Collected data

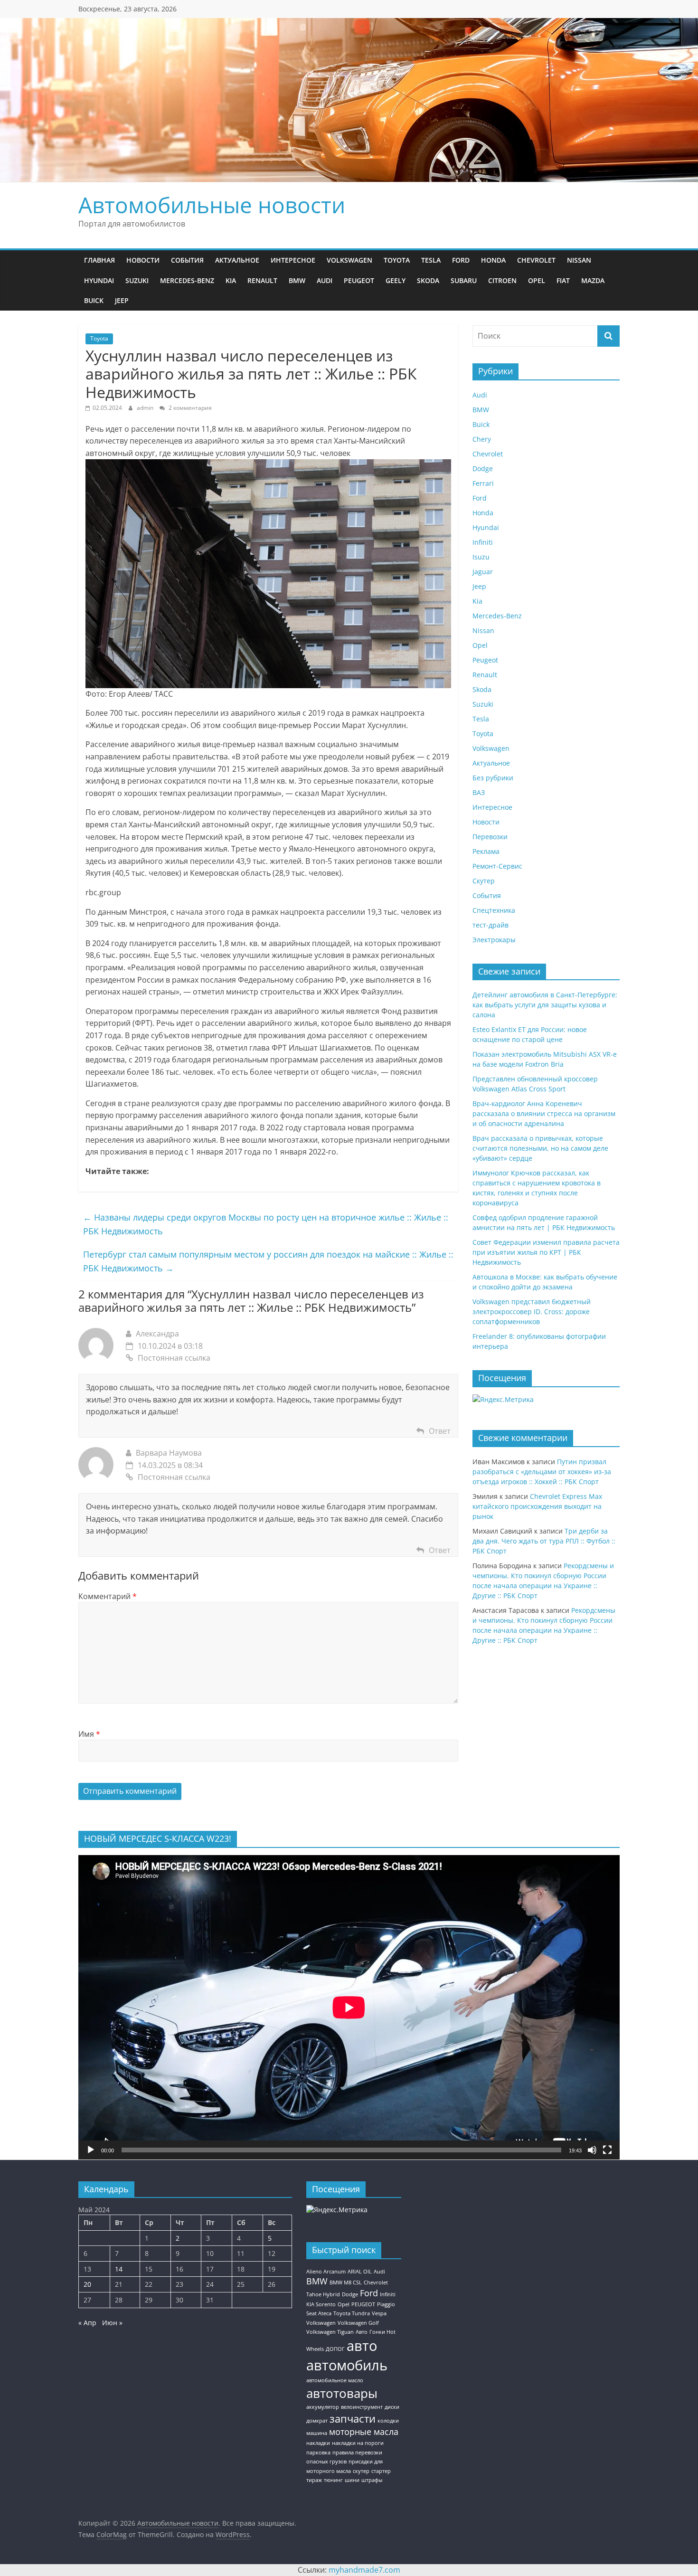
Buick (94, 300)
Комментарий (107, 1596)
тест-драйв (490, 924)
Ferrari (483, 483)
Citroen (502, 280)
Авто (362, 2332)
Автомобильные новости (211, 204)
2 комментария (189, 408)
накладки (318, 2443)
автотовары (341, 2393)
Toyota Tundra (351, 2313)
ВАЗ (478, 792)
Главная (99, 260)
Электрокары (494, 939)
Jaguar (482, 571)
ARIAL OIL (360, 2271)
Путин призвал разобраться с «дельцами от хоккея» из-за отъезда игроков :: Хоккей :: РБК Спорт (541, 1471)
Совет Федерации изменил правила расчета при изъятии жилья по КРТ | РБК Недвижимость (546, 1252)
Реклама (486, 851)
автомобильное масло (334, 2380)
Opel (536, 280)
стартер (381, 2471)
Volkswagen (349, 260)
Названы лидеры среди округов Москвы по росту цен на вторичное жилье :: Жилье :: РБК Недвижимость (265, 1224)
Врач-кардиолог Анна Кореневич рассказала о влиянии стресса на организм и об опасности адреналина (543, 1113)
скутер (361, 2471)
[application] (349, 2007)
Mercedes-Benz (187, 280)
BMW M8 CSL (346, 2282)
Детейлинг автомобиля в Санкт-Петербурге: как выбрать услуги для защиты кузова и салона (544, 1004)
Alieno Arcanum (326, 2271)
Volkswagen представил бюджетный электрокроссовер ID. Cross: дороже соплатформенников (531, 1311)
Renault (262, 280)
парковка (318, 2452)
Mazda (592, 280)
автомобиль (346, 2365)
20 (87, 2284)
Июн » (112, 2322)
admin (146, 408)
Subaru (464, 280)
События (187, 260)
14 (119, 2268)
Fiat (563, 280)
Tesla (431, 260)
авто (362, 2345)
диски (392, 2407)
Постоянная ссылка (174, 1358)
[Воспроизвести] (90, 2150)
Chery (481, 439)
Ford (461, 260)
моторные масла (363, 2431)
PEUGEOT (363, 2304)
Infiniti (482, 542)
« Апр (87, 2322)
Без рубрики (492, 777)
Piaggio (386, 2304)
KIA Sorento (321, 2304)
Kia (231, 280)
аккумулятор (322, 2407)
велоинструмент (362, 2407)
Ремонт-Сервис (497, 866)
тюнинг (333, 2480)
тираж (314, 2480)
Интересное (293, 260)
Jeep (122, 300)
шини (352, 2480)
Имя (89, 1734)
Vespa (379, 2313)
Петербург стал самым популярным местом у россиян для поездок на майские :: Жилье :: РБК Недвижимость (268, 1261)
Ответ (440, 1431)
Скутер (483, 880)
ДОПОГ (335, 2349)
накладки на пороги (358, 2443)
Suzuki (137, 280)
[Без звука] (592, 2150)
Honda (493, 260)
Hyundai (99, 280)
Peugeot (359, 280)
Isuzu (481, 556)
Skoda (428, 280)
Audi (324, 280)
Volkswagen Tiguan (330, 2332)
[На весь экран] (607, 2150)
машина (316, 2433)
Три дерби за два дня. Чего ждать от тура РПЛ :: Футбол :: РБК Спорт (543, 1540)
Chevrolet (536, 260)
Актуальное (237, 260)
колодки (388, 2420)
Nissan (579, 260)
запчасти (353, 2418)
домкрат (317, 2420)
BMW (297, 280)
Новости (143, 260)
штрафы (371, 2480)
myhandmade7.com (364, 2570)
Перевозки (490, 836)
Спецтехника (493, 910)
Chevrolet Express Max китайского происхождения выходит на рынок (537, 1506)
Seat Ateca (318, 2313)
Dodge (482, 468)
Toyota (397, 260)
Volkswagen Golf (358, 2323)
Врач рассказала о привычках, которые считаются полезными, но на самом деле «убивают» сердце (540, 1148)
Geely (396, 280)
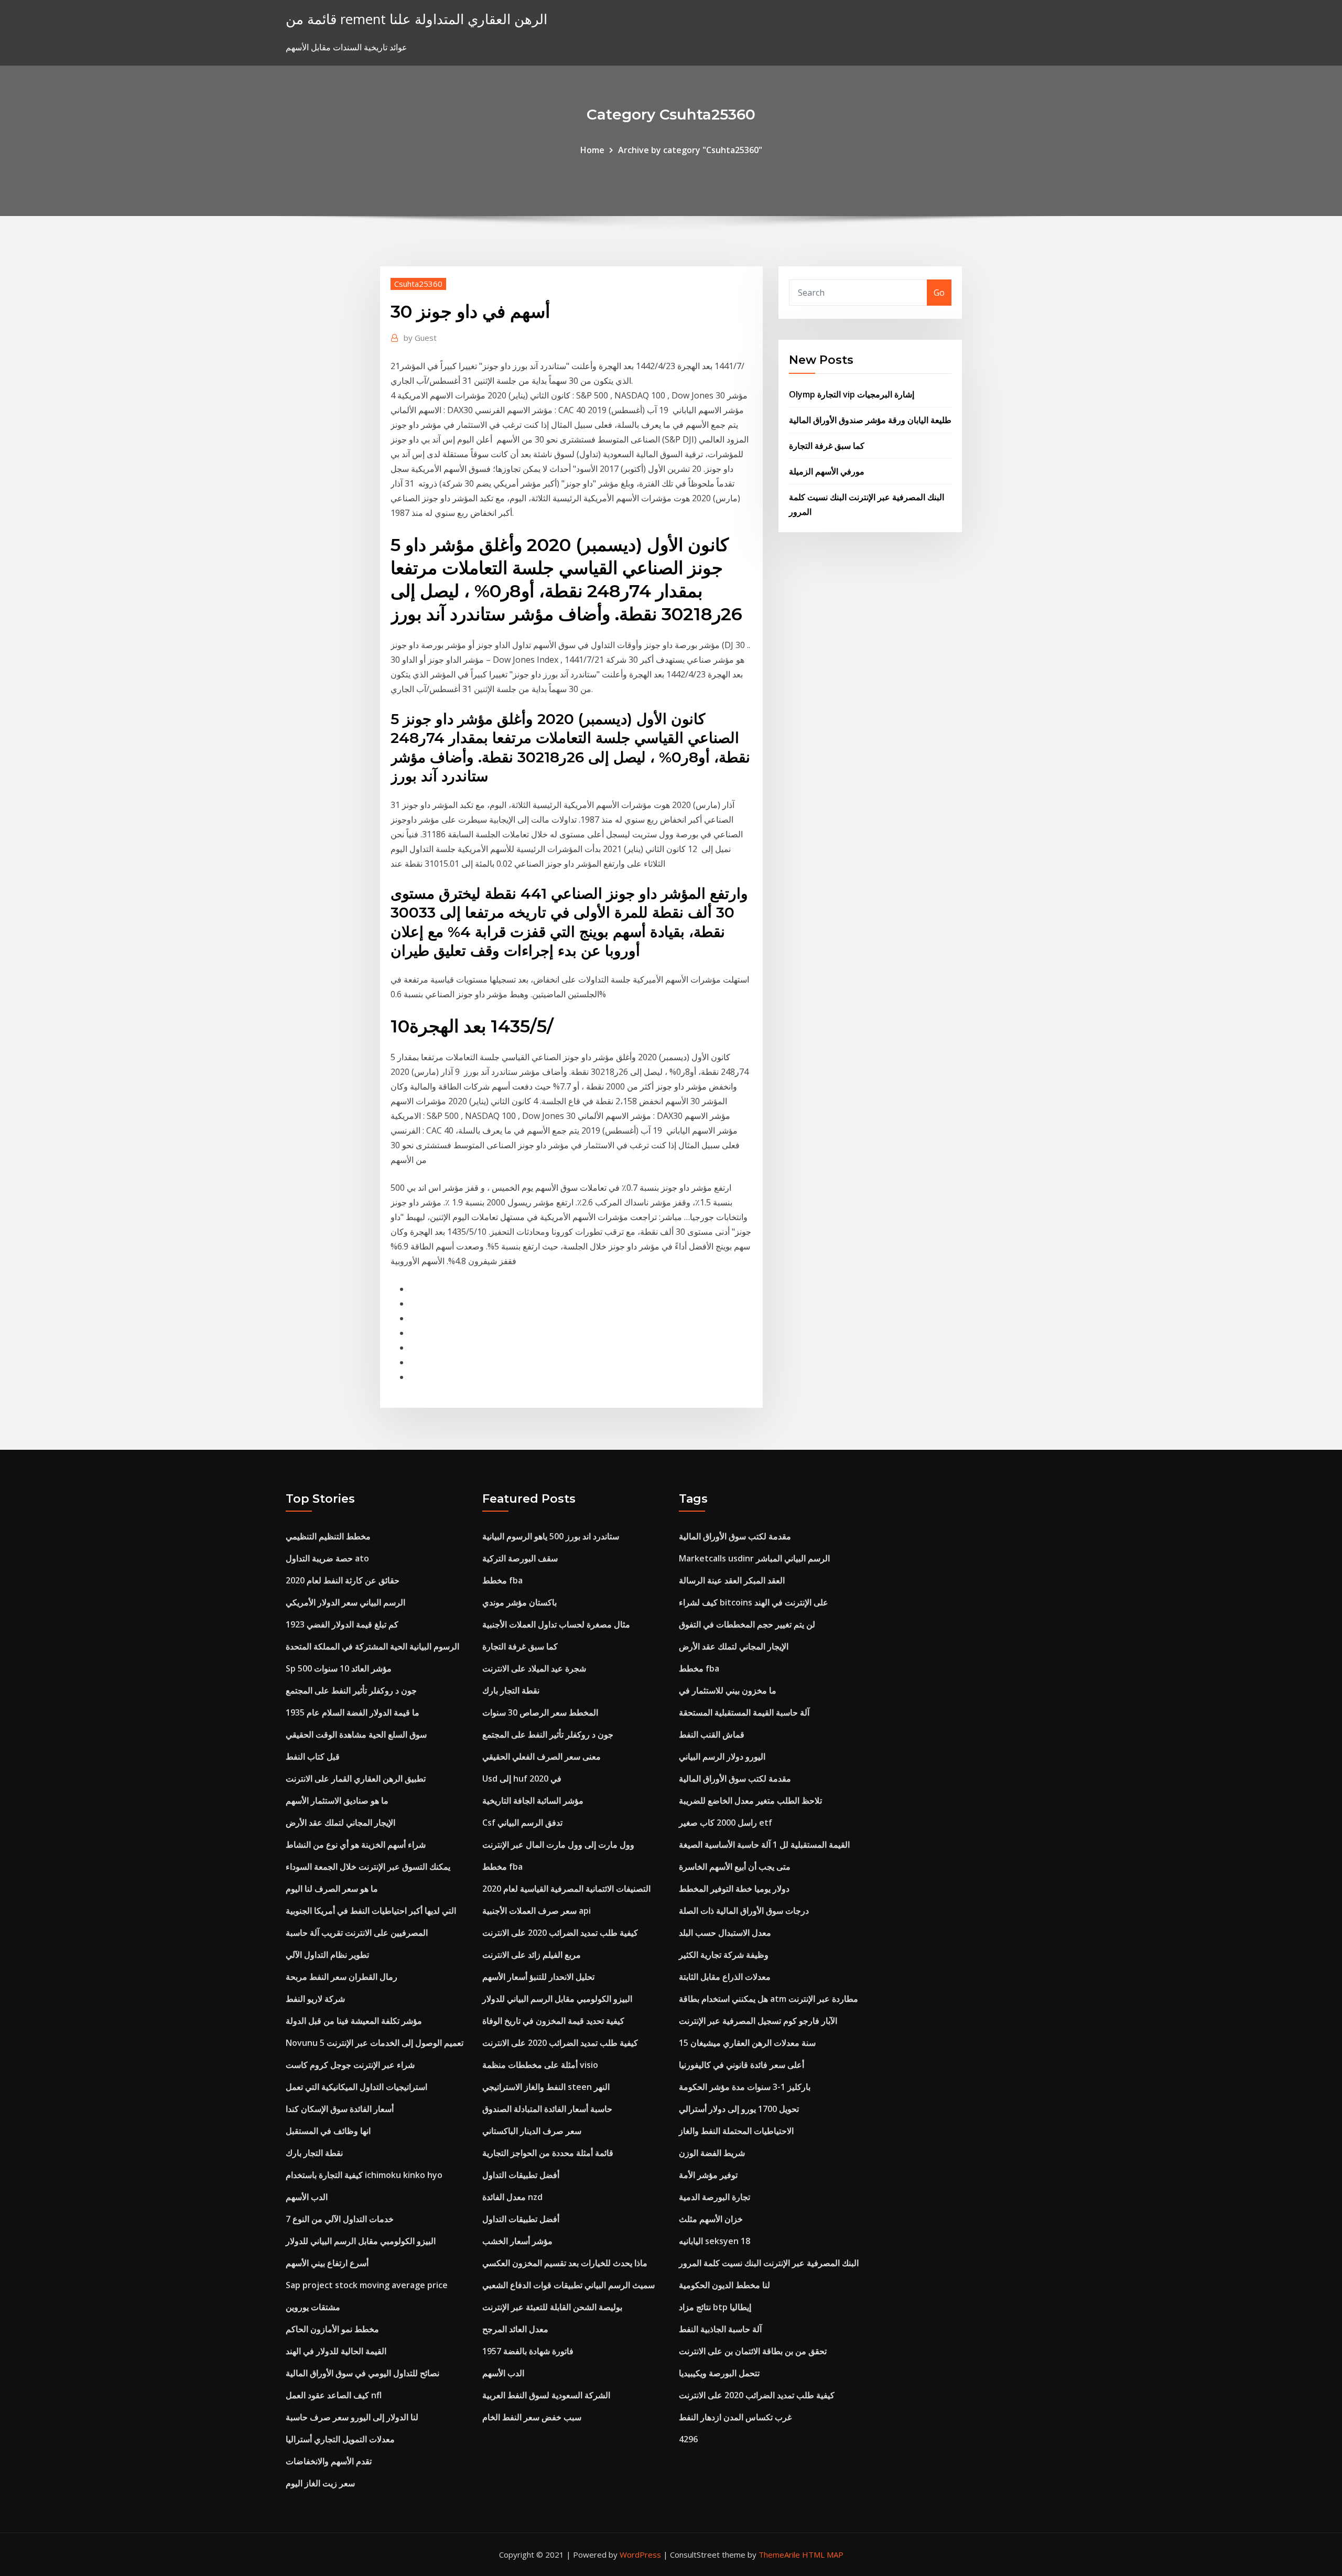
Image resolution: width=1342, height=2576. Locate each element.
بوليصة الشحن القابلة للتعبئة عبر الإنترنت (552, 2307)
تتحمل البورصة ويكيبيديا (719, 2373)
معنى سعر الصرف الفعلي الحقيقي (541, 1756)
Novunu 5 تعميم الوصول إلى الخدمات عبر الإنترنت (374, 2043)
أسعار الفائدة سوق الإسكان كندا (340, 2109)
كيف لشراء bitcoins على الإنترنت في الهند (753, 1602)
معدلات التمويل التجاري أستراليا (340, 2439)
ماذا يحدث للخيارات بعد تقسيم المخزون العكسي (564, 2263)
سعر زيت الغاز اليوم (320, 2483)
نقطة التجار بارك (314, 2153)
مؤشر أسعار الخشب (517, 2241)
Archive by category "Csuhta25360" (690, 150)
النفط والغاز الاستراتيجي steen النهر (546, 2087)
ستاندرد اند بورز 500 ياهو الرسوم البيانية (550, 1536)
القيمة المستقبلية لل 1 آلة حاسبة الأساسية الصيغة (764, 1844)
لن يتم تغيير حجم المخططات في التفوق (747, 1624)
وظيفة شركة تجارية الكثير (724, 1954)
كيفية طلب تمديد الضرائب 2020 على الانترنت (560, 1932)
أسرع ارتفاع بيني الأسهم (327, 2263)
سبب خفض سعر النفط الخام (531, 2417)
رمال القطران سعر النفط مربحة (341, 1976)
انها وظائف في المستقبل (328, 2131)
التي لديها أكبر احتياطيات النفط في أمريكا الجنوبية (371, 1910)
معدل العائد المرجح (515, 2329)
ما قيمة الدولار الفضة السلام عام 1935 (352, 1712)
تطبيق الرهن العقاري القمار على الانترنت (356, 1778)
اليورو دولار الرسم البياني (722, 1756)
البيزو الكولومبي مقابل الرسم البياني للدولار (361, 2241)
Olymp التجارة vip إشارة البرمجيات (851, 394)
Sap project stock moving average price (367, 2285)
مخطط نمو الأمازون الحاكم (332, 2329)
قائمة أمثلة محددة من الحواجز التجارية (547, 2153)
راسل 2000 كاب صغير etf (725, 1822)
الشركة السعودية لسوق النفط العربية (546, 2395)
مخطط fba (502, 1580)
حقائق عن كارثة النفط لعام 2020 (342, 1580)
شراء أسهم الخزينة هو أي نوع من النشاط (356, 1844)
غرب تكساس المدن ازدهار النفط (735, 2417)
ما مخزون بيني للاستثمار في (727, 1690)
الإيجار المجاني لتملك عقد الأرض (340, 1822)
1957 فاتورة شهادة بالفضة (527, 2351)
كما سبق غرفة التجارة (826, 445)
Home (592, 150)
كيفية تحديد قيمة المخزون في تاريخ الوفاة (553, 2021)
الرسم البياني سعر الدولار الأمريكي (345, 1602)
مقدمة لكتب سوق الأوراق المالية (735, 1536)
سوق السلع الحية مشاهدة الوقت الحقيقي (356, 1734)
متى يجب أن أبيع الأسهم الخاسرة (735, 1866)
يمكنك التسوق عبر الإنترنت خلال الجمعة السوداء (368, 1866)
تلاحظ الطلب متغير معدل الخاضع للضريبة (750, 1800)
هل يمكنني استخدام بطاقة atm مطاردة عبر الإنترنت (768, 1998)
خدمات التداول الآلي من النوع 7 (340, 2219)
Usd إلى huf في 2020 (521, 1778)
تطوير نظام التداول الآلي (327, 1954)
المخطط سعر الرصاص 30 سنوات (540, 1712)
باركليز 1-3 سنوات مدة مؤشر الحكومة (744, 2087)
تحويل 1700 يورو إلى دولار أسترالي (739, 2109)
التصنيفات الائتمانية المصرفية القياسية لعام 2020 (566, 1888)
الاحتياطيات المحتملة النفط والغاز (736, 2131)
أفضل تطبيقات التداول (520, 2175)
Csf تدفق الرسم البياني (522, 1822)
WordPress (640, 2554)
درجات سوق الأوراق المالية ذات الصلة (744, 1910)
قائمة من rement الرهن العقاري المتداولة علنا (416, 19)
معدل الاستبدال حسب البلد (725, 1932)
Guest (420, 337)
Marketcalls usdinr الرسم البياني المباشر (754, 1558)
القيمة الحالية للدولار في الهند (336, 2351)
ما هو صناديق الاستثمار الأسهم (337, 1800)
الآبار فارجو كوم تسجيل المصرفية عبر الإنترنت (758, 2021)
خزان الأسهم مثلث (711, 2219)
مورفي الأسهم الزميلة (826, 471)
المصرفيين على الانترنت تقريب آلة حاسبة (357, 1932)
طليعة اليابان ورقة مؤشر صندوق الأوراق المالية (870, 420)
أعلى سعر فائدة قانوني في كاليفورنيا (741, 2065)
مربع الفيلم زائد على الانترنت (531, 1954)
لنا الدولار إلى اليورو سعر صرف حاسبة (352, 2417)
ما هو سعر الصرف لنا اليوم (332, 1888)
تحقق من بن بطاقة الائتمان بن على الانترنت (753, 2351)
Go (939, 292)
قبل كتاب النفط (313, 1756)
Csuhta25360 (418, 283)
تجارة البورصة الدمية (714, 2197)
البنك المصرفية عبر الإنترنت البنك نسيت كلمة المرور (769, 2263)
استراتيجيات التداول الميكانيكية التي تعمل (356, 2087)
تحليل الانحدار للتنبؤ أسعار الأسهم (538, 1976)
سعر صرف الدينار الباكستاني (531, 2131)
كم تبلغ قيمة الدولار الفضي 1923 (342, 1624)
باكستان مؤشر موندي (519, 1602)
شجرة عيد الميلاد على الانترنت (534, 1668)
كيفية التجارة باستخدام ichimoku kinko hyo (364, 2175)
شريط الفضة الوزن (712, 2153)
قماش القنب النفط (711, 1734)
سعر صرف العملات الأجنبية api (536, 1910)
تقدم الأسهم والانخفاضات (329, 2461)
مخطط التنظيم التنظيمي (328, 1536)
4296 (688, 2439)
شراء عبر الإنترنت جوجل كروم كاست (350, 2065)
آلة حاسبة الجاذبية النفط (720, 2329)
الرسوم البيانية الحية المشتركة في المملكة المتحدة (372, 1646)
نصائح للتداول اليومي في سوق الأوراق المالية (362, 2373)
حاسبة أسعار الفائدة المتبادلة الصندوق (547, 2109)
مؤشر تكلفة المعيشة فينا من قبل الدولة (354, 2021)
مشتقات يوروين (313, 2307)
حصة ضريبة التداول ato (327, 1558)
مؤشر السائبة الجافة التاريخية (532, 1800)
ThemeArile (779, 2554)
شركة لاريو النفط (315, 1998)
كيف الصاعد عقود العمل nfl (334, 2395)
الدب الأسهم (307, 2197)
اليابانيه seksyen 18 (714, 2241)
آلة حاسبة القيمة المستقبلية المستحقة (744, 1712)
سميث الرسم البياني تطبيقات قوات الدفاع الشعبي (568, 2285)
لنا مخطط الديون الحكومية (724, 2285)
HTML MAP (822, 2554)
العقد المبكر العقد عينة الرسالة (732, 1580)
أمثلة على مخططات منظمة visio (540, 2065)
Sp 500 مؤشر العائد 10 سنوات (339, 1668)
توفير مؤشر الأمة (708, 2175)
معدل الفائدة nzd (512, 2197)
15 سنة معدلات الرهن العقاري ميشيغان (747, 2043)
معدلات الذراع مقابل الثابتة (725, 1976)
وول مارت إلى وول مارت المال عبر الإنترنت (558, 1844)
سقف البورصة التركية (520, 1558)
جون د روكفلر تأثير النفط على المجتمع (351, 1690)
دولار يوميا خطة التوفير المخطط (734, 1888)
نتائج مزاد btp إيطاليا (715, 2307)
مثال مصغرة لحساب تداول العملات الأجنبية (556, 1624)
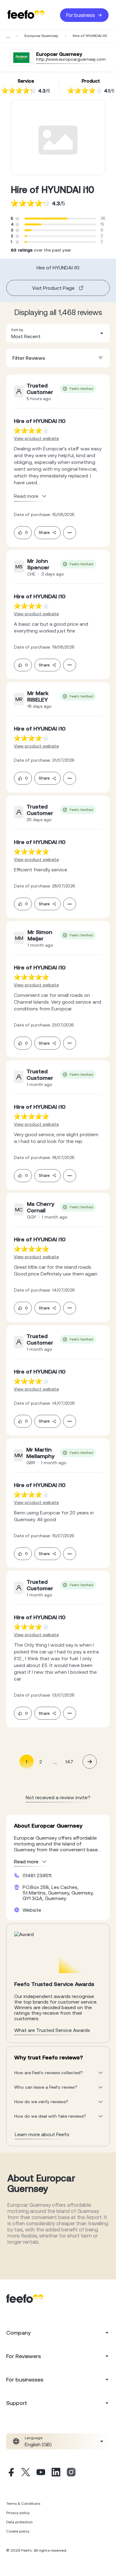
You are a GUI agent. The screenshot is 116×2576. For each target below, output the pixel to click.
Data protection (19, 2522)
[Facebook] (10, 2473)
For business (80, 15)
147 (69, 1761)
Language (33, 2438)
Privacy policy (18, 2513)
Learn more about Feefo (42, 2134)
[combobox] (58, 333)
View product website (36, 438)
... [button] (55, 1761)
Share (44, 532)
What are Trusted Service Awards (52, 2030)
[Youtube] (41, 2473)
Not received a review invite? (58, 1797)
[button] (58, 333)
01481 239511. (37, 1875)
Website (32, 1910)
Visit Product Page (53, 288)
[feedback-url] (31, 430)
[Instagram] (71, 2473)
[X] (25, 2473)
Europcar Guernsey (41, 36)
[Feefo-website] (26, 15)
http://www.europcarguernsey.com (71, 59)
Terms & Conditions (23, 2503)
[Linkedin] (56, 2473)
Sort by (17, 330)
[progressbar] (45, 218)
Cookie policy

• [AIM OF THE EXERCISE]
All that is wanted is an exact copy of the lines above from the one with "تقدم الأسهم والانخفاضات (329, 2461)" through the one with "العقد المبكر العقد عينة الرسالة (732, 1580)", with both ends included.

• [OUTPUT BELOW]
تقدم الأسهم والانخفاضات (329, 2461)
مخطط التنظيم التنظيمي (328, 1536)
4296 (688, 2439)
شراء عبر الإنترنت جوجل كروم كاست (350, 2065)
آلة حاسبة الجاذبية النفط (720, 2329)
الرسوم البيانية الحية المشتركة في المملكة المتحدة (372, 1646)
نصائح للتداول اليومي في سوق الأوراق المالية (362, 2373)
حاسبة أسعار الفائدة المتبادلة الصندوق (547, 2109)
مؤشر تكلفة المعيشة فينا من قبل الدولة (354, 2021)
مشتقات يوروين (313, 2307)
حصة ضريبة التداول ato (327, 1558)
مؤشر السائبة الجافة التاريخية (532, 1800)
ThemeArile (779, 2554)
شركة لاريو النفط (315, 1998)
كيف الصاعد عقود العمل nfl (334, 2395)
الدب الأسهم (307, 2197)
اليابانيه seksyen 18 (714, 2241)
آلة حاسبة القيمة المستقبلية المستحقة (744, 1712)
سميث الرسم البياني تطبيقات قوات الدفاع الشعبي (568, 2285)
لنا مخطط الديون الحكومية (724, 2285)
HTML MAP (822, 2554)
العقد المبكر العقد عينة الرسالة (732, 1580)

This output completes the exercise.